## Dataset
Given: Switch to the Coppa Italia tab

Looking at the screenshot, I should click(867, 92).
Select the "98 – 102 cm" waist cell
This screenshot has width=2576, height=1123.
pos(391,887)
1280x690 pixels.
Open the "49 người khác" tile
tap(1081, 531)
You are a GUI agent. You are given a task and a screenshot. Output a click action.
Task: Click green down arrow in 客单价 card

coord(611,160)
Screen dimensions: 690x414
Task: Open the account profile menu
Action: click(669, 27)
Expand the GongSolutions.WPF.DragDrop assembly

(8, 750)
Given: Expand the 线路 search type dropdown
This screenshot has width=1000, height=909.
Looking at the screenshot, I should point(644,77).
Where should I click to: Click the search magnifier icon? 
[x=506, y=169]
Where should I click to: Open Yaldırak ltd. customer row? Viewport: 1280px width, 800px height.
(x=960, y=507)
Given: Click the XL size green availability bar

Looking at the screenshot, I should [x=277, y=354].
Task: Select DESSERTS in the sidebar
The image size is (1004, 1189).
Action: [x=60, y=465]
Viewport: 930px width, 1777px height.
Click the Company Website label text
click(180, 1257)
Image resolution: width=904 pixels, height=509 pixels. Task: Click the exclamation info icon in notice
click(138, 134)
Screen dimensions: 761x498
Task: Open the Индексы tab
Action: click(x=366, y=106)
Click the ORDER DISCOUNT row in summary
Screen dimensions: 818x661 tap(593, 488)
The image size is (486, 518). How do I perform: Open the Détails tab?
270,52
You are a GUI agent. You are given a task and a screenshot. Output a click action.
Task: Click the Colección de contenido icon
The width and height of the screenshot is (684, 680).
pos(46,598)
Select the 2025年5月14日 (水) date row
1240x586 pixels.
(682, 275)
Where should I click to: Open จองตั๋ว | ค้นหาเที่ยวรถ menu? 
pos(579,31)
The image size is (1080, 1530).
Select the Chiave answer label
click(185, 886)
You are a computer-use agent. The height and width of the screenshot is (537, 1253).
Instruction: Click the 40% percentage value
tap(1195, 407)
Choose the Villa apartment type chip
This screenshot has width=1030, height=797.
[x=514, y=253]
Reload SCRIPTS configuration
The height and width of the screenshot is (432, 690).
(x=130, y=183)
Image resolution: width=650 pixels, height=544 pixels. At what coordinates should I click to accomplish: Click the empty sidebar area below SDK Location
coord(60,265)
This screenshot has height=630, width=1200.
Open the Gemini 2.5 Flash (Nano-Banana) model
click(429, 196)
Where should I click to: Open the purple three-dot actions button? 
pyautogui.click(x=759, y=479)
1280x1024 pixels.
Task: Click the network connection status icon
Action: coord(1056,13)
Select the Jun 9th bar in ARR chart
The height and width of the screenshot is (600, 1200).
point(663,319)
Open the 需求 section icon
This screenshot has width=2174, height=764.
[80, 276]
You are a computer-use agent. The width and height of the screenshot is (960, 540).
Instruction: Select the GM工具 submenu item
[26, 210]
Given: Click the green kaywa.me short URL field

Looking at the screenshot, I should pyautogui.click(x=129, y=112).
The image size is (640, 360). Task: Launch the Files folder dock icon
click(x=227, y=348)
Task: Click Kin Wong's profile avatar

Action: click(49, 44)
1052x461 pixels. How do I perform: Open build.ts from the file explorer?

## Problem to solve
Retype all the data verbatim.

## Problem solution
Given: Switch to the Coppa Italia tab

Looking at the screenshot, I should click(867, 92).
Select the "98 – 102 cm" waist cell
This screenshot has width=2576, height=1123.
pos(391,887)
1280x690 pixels.
Open the "49 người khác" tile
tap(1081, 531)
You are a GUI agent. You are given a task and a screenshot. Output a click action.
Task: Click green down arrow in 客单价 card

coord(611,160)
Screen dimensions: 690x414
Task: Open the account profile menu
Action: click(669, 27)
Expand the GongSolutions.WPF.DragDrop assembly

(8, 750)
Given: Expand the 线路 search type dropdown
This screenshot has width=1000, height=909.
Looking at the screenshot, I should point(644,77).
Where should I click to: Click the search magnifier icon? 
[x=506, y=169]
Where should I click to: Open Yaldırak ltd. customer row? Viewport: 1280px width, 800px height.
(x=960, y=507)
Given: Click the XL size green availability bar

Looking at the screenshot, I should [x=277, y=354].
Task: Select DESSERTS in the sidebar
The image size is (1004, 1189).
Action: [x=60, y=465]
Viewport: 930px width, 1777px height.
Click the Company Website label text
click(180, 1257)
Image resolution: width=904 pixels, height=509 pixels. Task: Click the exclamation info icon in notice
click(138, 134)
Screen dimensions: 761x498
Task: Open the Индексы tab
Action: click(x=366, y=106)
Click the ORDER DISCOUNT row in summary
Screen dimensions: 818x661 tap(593, 488)
The image size is (486, 518). How do I perform: Open the Détails tab?
270,52
You are a GUI agent. You are given a task and a screenshot. Output a click action.
Task: Click the Colección de contenido icon
The width and height of the screenshot is (684, 680).
pos(46,598)
Select the 2025年5月14日 (水) date row
1240x586 pixels.
(682, 275)
Where should I click to: Open จองตั๋ว | ค้นหาเที่ยวรถ menu? 
pos(579,31)
The image size is (1080, 1530).
Select the Chiave answer label
click(185, 886)
You are a computer-use agent. The height and width of the screenshot is (537, 1253).
Instruction: Click the 40% percentage value
tap(1195, 407)
Choose the Villa apartment type chip
This screenshot has width=1030, height=797.
[x=514, y=253]
Reload SCRIPTS configuration
The height and width of the screenshot is (432, 690).
(x=130, y=183)
Image resolution: width=650 pixels, height=544 pixels. At what coordinates should I click to accomplish: Click the empty sidebar area below SDK Location
coord(60,265)
This screenshot has height=630, width=1200.
Open the Gemini 2.5 Flash (Nano-Banana) model
click(429, 196)
Where should I click to: Open the purple three-dot actions button? 
pyautogui.click(x=759, y=479)
1280x1024 pixels.
Task: Click the network connection status icon
Action: coord(1056,13)
Select the Jun 9th bar in ARR chart
The height and width of the screenshot is (600, 1200).
point(663,319)
Open the 需求 section icon
This screenshot has width=2174, height=764.
[80, 276]
You are a computer-use agent. The width and height of the screenshot is (960, 540).
Instruction: Select the GM工具 submenu item
[26, 210]
Given: Click the green kaywa.me short URL field

Looking at the screenshot, I should pyautogui.click(x=129, y=112).
The image size is (640, 360). Task: Launch the Files folder dock icon
click(x=227, y=348)
Task: Click Kin Wong's profile avatar

Action: click(49, 44)
1052x461 pixels. How do I perform: Open build.ts from the file explorer?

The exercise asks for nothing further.